In a recent speech, Presidium Secretary Dušan Dragosavac warned against any machinations by aspiring Titici—Serbian for Little Titos. Nevertheless, a power struggle is expected to develop eventually among an inner circle of top party leaders. Among them:

General Nikola Ljubičič, 64, a short, powerfully built Serb, was also a wartime comrade of Tito’s. The senior member of the Cabinet, he has served as Defense Minister since 1967.

Stane Dolanc, 54, a tough, Stane Dolanc, 54, a tough, widely traveled Central Committee member from Slovenia who is considered by some to be the party’s ablest and most ambitious behind-the-scenes politician.

Miloš Minić, 65, a Serb who, as Foreign Minister from 1972 to 1979, was responsible for policy toward the Soviet Union and became the party’s chief foreign policy strategist.

Whatever their personal rivalries, the country’s new leaders are not expected to clash over ideology or basic policy. They are all Tito loyalists, committed to his basic principles: a federal political system for maintaining Yugoslavia’s national unity, the unique system of worker self-management of factories that characterizes the country’s maverick brand of Marxism, and strict nonalignment between East and West. Says one French diplomat: “The country’s leadership and people will unite at the slightest hint of Soviet menace.”

Most experts dismiss the possibility that the Soviets, especially since Afghanistan, would be so imprudent as to undertake any direct invasion of Yugoslavia. An invading force from the Soviet Union, which would require 35 or more divisions, totaling more than 300,000 men, would have to take on a large-scale fight not only against the well-equipped 259,000-man Yugoslav army but also against the 3 million-member partisan militia. In addition, there would be the risk of causing a confrontation with the Western allies.

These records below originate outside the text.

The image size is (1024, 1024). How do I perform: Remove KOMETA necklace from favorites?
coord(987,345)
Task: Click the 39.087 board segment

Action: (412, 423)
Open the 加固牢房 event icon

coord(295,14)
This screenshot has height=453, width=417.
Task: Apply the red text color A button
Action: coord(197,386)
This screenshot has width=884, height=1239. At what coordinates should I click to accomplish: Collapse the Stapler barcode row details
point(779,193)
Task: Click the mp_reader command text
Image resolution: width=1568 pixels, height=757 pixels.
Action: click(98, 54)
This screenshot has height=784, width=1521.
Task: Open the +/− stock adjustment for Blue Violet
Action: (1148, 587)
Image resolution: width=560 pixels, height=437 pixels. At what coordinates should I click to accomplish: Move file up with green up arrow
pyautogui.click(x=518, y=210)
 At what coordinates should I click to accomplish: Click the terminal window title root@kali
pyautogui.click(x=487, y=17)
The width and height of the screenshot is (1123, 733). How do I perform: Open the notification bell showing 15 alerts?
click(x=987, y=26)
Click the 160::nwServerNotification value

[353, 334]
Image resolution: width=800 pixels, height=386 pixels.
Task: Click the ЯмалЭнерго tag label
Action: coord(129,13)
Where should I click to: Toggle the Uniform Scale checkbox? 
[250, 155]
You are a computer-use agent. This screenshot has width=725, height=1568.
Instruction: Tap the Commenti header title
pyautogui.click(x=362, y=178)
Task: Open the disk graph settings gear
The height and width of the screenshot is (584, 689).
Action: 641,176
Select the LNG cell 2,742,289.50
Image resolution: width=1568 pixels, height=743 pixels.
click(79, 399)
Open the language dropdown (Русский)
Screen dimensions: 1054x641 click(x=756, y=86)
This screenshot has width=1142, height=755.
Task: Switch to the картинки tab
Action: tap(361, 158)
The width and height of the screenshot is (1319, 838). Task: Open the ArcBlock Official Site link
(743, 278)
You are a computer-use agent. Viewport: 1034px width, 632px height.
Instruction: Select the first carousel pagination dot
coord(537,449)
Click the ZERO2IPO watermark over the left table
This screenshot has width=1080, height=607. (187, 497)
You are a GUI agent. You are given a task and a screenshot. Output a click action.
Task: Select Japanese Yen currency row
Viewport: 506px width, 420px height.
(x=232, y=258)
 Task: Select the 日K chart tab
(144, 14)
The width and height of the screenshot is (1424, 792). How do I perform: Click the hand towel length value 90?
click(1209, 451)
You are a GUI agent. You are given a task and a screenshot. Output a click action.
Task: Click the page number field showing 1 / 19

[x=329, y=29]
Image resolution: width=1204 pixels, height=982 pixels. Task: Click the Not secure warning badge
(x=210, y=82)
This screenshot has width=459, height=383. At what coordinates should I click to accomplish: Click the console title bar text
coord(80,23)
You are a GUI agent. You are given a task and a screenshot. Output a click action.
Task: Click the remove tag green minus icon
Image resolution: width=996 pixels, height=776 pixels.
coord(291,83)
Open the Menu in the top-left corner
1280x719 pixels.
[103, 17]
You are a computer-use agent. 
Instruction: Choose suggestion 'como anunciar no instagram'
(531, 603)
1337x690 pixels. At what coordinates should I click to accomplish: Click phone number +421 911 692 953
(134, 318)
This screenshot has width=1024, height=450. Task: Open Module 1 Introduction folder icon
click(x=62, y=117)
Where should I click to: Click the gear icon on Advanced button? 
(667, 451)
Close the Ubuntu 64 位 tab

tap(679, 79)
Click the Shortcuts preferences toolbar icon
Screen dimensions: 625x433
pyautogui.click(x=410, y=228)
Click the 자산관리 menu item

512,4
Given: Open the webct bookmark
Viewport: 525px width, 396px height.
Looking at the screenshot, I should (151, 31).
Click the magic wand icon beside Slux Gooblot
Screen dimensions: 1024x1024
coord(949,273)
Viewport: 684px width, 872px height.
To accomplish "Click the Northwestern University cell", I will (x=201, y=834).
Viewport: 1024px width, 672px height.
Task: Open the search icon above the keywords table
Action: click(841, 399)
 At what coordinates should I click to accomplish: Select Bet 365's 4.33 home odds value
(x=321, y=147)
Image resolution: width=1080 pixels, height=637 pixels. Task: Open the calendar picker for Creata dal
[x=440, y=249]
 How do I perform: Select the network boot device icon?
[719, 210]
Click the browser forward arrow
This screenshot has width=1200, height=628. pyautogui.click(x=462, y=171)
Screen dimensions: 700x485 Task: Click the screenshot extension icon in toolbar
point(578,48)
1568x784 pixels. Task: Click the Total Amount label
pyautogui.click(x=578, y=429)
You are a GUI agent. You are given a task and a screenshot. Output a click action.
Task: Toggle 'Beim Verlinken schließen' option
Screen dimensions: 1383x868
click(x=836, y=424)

The serious threat to Yugoslavia is likely to be more internal than external. The country is a patchwork of six nationalistic republics—plus two so-called autonomous provinces—that have their own languages, religions and cultures. The Soviets might try to exploit the traditional hostility between the Serbs and the Croats; together they constitute more than 60% of Yugoslavia’s 22 million people. Another potential trouble spot is the southern province of Kosovo, the country’s poorest region, where friction is developing between Serbs and the rapidly exploding ethnic Albanian population. Two months ago, 50 ethnic Albanians in Kosovo were charged with fomenting political unrest. This could conceivably serve as a Soviet pretext for stirring up trouble in Yugoslavia, as could the thinly disguised Bulgarian claims on Macedonia, the country’s southernmost republic.

The country’s uneven economy could work either for or against stability. On the one hand, the industrial and urban transformations wrought by Tito have had a cohesive influence. “People have been concentrating on a better standard of living instead of hating their neighbors,” says a Western diplomat in Belgrade. But a severe economic downturn could aggravate the glaring inequities, and consequent animosities, between the developed northern republics like Slovenia and hinterlands like Kosovo. Lately the economy has been ailing. Unemployment, estimated at more than 13%, is growing. The current annual inflation rate is estimated at 35%, compared with 14% in 1978. Productivity has slowed, and workers, under the self-management system, have voted themselves inflationary wage increases. Worst of all, the country’s trade deficit has ballooned in a year by more than 40%, to $6.4 billion, caused mostly by oil and consumer goods imports.

But in the end it will be up to the Yugoslav leaders to secure the country’s future. They have all the effective levers of power in their hands, including the apparent loyalty of the army. They appear to have taken every conceivable precaution against subversion. One haunting question remains: Who or what could replace Tito’s towering personality? The answer to that question will determine not only the future of Yugoslavia, but possibly the shape of Europe for years to come.